History

Kuru fasulye took hold across Anatolia after dried white beans arrived from the New World in the 17th century. The Istanbul esnaf-lokantasi tradition, the trade-guild canteens that fed shopkeepers and craftsmen, made it the canonical lunch plate; pilav with kuru fasulye, pickle and ayran is the working-city meal.

Make it at home

Yield 4Hands-on 25 minTotal 2 hr 30 minDifficulty Easy

Ingredients

  • 400g dried white beans (cannellini or dermason), soaked overnight
  • 300g lamb shoulder, cut in 3cm cubes (optional)
  • 1 large onion, finely chopped
  • 3 cloves garlic, sliced
  • 1 tablespoon tomato paste
  • 1 tablespoon red pepper paste (biber salcasi)
  • 2 ripe tomatoes, grated
  • 1 teaspoon Aleppo pepper
  • 1 teaspoon sweet paprika
  • 3 tablespoons olive oil
  • 1.5 litres water or light lamb stock
  • Salt and black pepper
  • Pilav and pickled chillies, to serve

Method

  1. Drain the soaked beans and rinse. Place in a heavy pot, cover with cold water, bring to a boil and cook 5 minutes; drain again.
  2. Heat olive oil in the same pot. Brown the lamb on all sides if using; lift out.
  3. Soften the onion 8 minutes until translucent. Add garlic and cook 1 minute more.
  4. Stir in tomato paste, red pepper paste, grated tomato, Aleppo pepper and paprika; cook 3 minutes until the paste deepens in colour.
  5. Return the lamb. Add the beans and pour in the water or stock to cover by 4cm.
  6. Bring to a simmer, cover, and cook 90 minutes to 2 hours until the beans are soft but holding shape and the lamb pulls apart with a fork.
  7. Season generously with salt and black pepper. Rest 10 minutes before serving over pilav with pickled chillies.
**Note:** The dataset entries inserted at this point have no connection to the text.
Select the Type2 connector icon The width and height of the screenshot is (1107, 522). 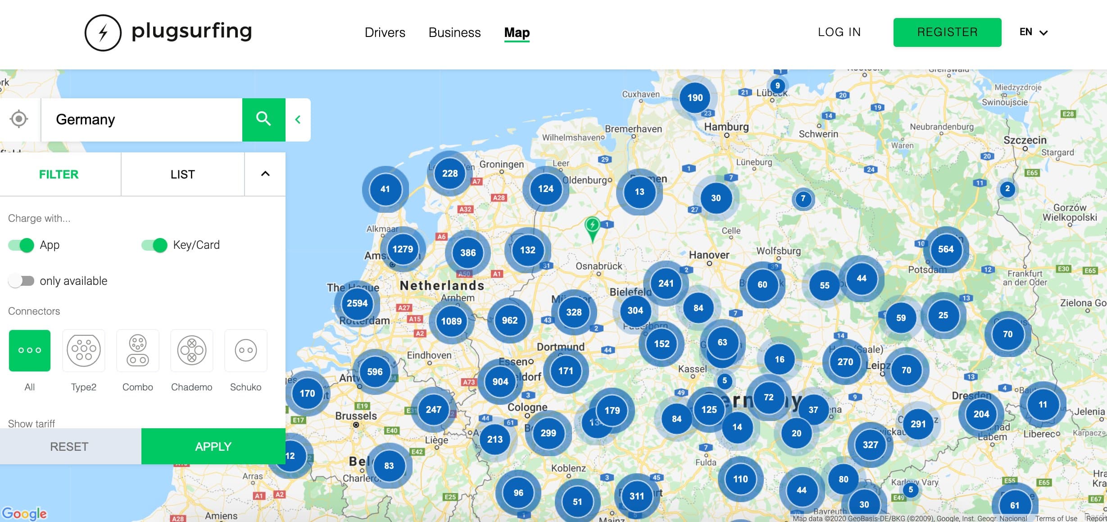[x=84, y=351]
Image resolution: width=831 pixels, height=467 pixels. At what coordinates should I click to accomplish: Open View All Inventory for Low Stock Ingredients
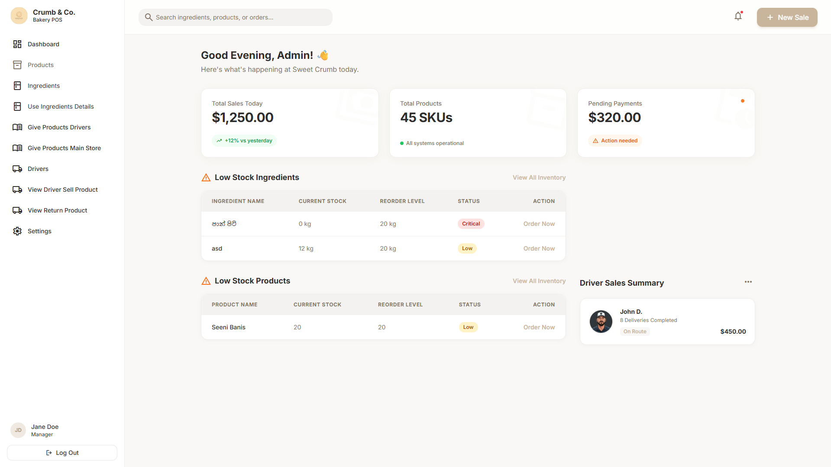coord(539,177)
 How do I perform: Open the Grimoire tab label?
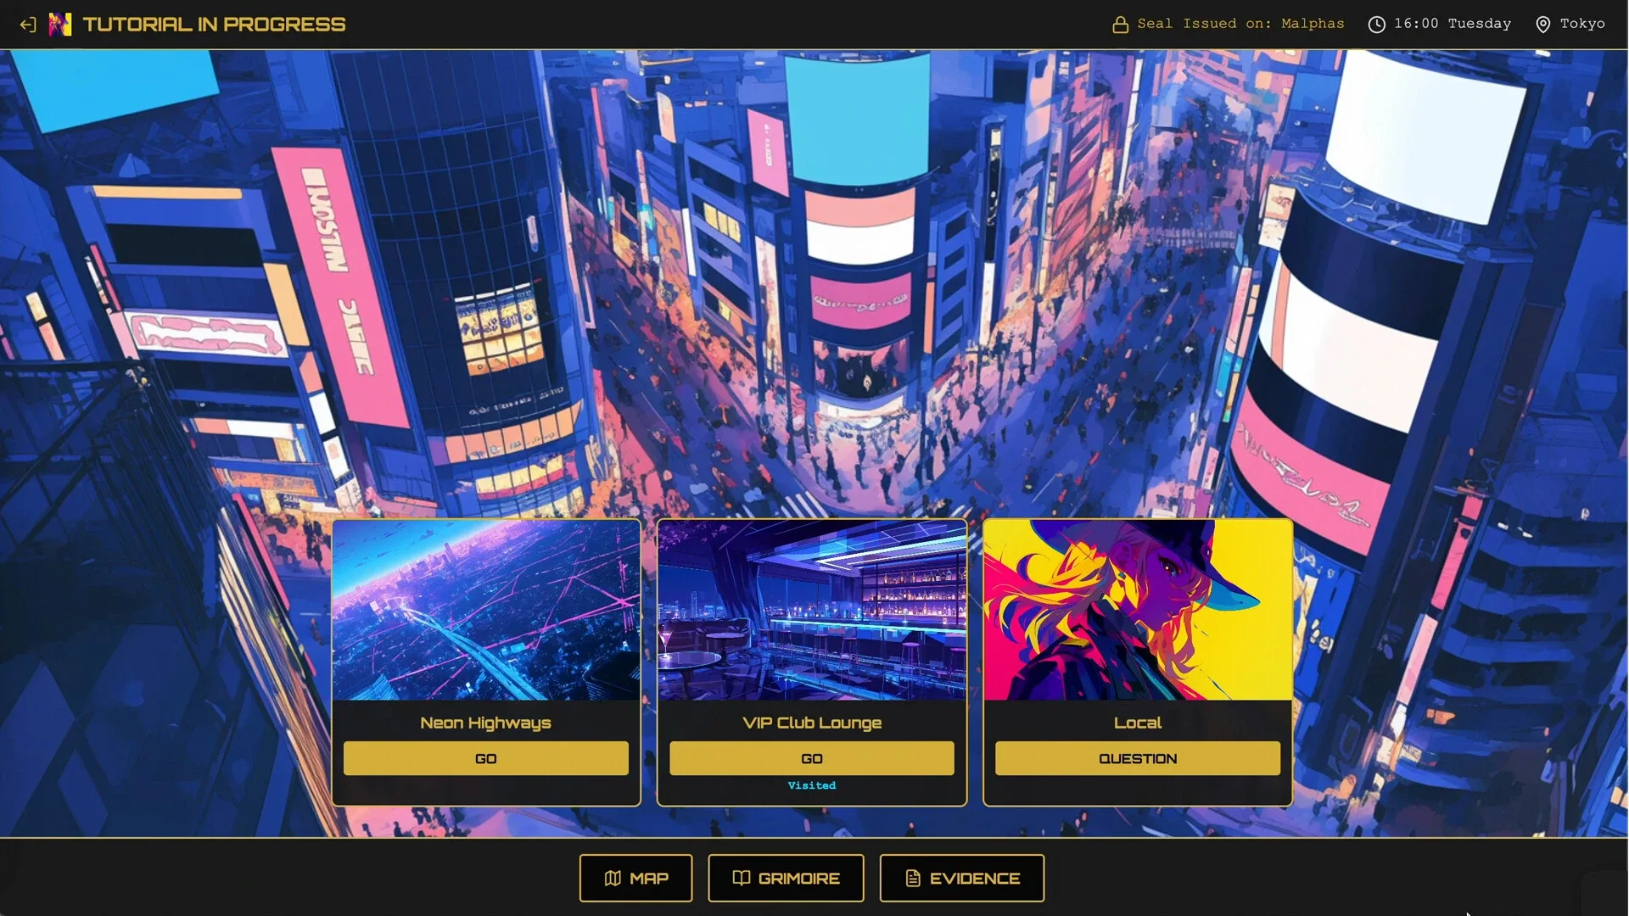[798, 879]
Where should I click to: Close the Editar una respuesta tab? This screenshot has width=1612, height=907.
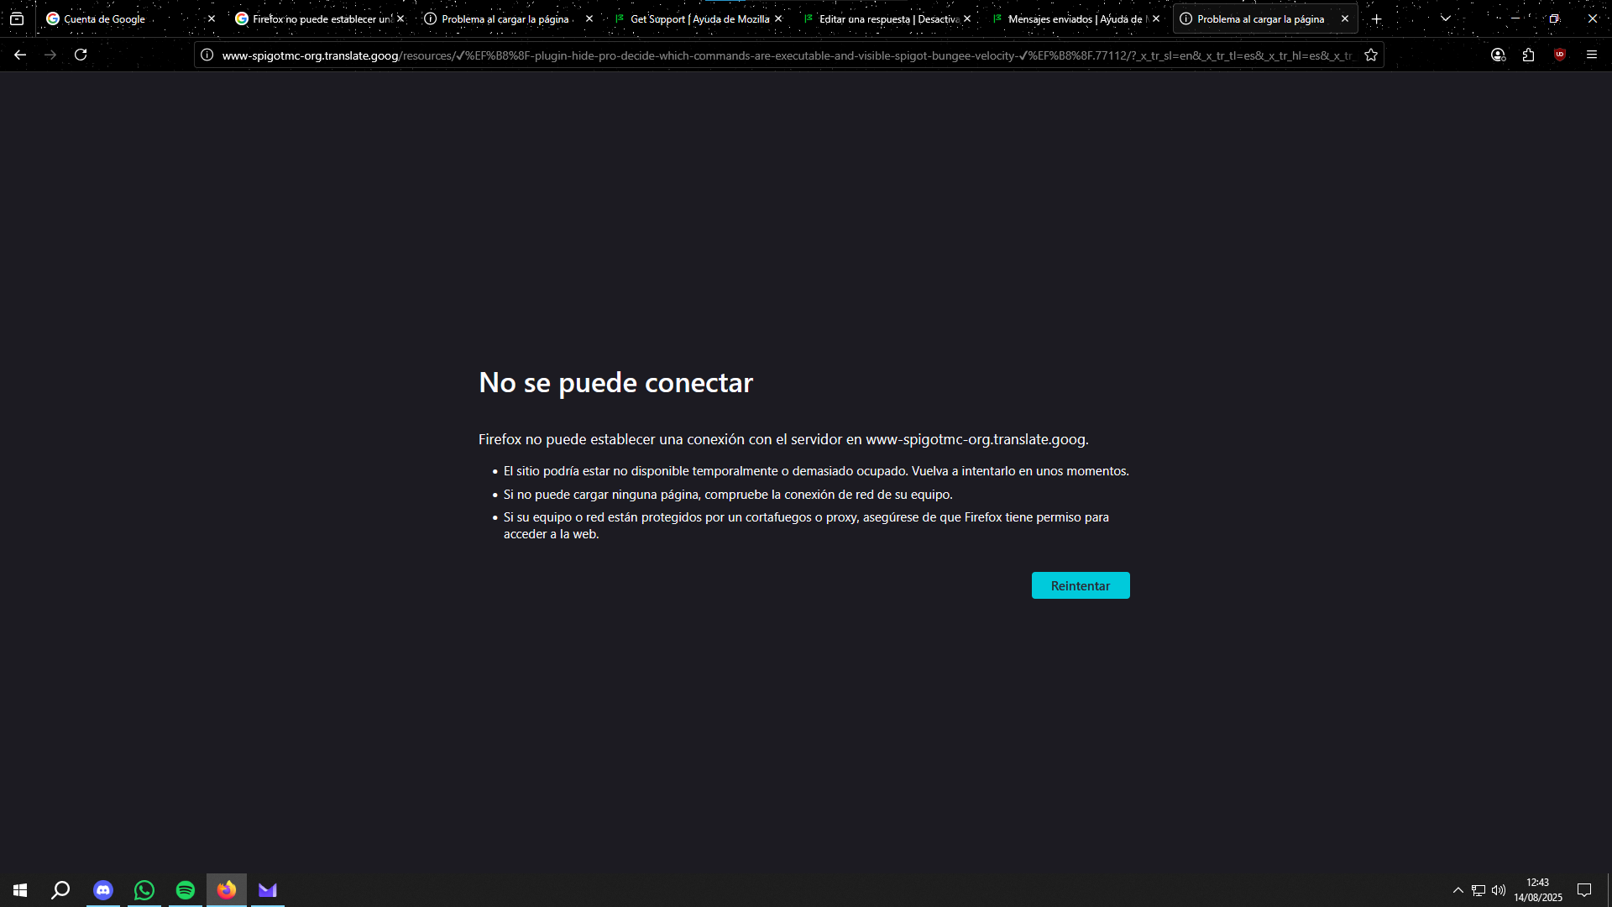click(967, 18)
Tip from the editors. Salt only at the end; salting the soaking water or the early simmer toughens the bean skins and the stew turns mealy.

Where to eat kuru fasulye (white bean stew)

Kuru fasulye (white bean stew) in Istanbul

Hayvore ★ 4.4

Turkish₺₺beyoğlu

Hayvore off Istiklal, the Black Sea steam-table cooking corn-bread anchovies and smoky bean stews for whoever knows the side street. Located in Beyoğlu.

Why locals love it: Locals fill it for the Black Sea menu, tourists walk past for the larger Istiklal places ten metres away.

Tip: Order the hamsi pilav and the muhlama; they only run while supplies last.